L'édito de La Tribune : OPA BHP - Rio, mauvaise pioche

Par Robert Jules, journaliste de La Tribune

Ce devait être l'une des plus importantes OPA jamais réalisées, à 147 milliards de dollars lors de son lancement il y a un an. Mais Marius Kloppers, le jeune patron ambitieux du leader mondial de la mine, BHP Billiton, a dû jeter l'éponge dans son projet de rachat hostile de Rio Tinto, troisième groupe minier mondial derrière le brésilien Vale. Pourquoi cet échec?? L'OPA, qui s'effectuait intégralement par échange d'actions, n'avait jamais réellement convaincu les responsables de Rio, ni le marché. Et la naissance d'un tel mastodonte était vue d'un mauvais ?il par les clients, en particulier les sidérurgistes, qui redoutaient de se faire dicter les prix du fer et du charbon sans avoir droit au chapitre. La Commission européenne s'en était émue et posait des conditions restrictives sévères à son feu vert.

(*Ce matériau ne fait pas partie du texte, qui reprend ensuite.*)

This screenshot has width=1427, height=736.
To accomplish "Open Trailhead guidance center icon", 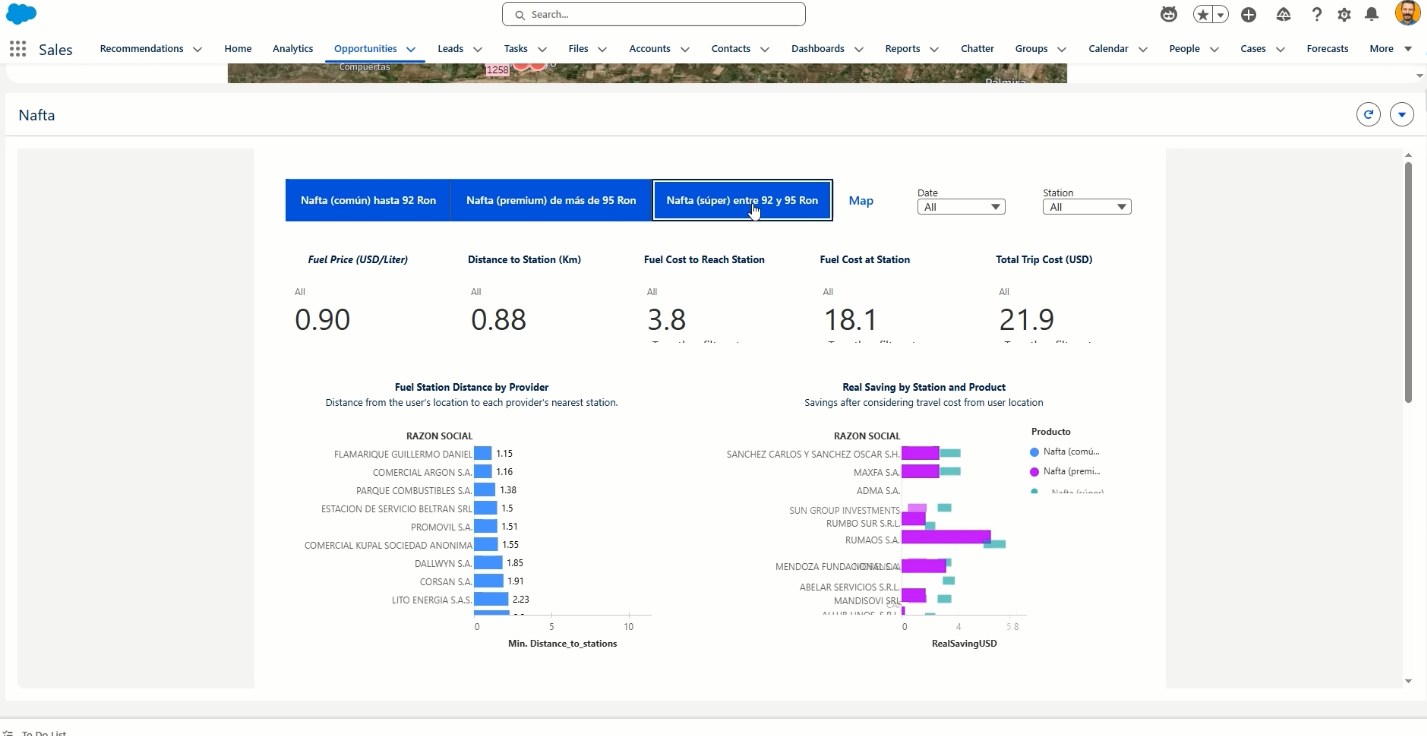I will click(x=1284, y=14).
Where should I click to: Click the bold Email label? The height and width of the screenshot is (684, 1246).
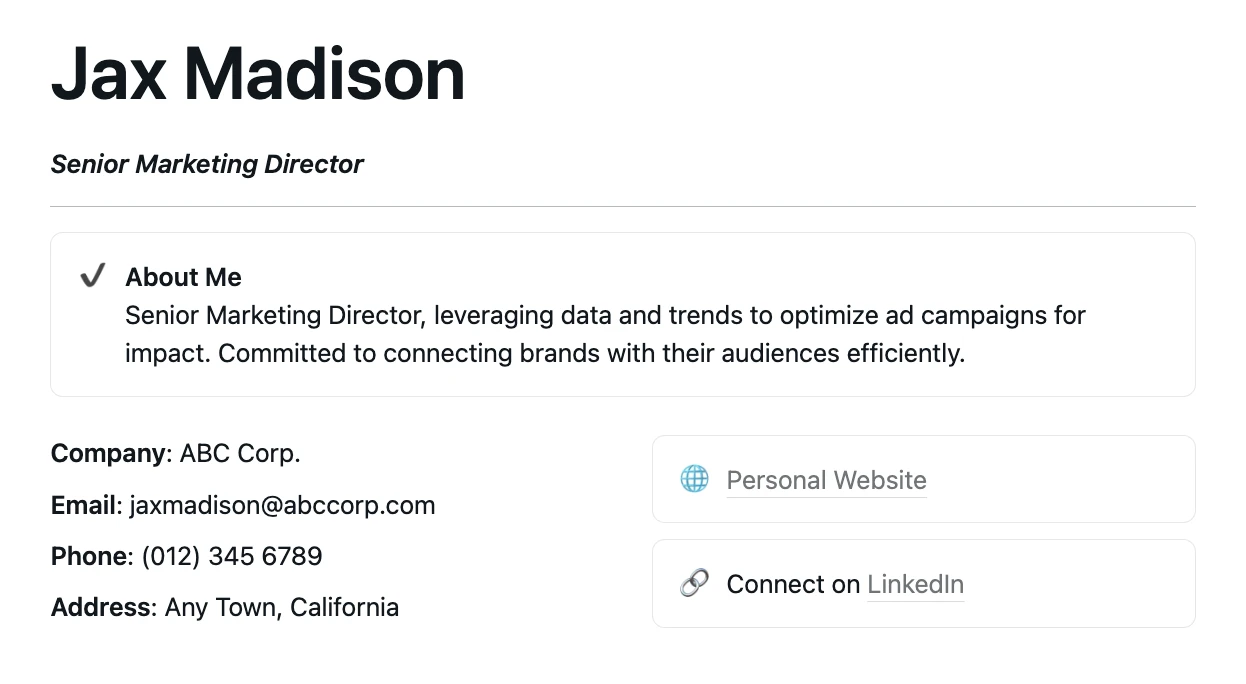click(x=86, y=505)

Mais c'est surtout l'explosion de la bulle des matières premières sous l'effet de la crise financière qui lui aura été fatale. Après avoir atteint des sommets historiques au début de cette année, les cours du cuivre, de l'aluminium, du fer, du charbon, du zinc, du nickel se sont effondrés ces dernières semaines. La propagation de la récession économique a stoppé net le supercycle des prix des matières premières qui avait démarré en 2002. L'appétit gargantuesque de la Chine et autres pays émergents pour les produits de base avait fait s'envoler la demande, à laquelle l'offre minière peinait à répondre, conséquence du sous-investissement chronique dans le secteur durant des années. Dans ces conditions, la meilleure stratégie pour un groupe minier consistait à racheter ses concurrents pour augmenter ses réserves plutôt que de prospecter de nouveaux sites.

L'OPA de BHP Billiton était justifiée, nonobstant le prix proposé, et s'inscrivait logiquement dans un mouvement dynamique de consolidation mondiale. D'autant qu'elle avait une spécificité attrayante?: les deux groupes opéraient principalement en Australie, à proximité de leur meilleur client, la Chine. Sur le papier, c'était le « deal » de ce début de siècle. Le renoncement de BHP Billiton confirme que ceux qui pensaient qu'en cas de difficultés, le salut de l'économie mondiale passerait par les pays émergents en sont pour leurs frais.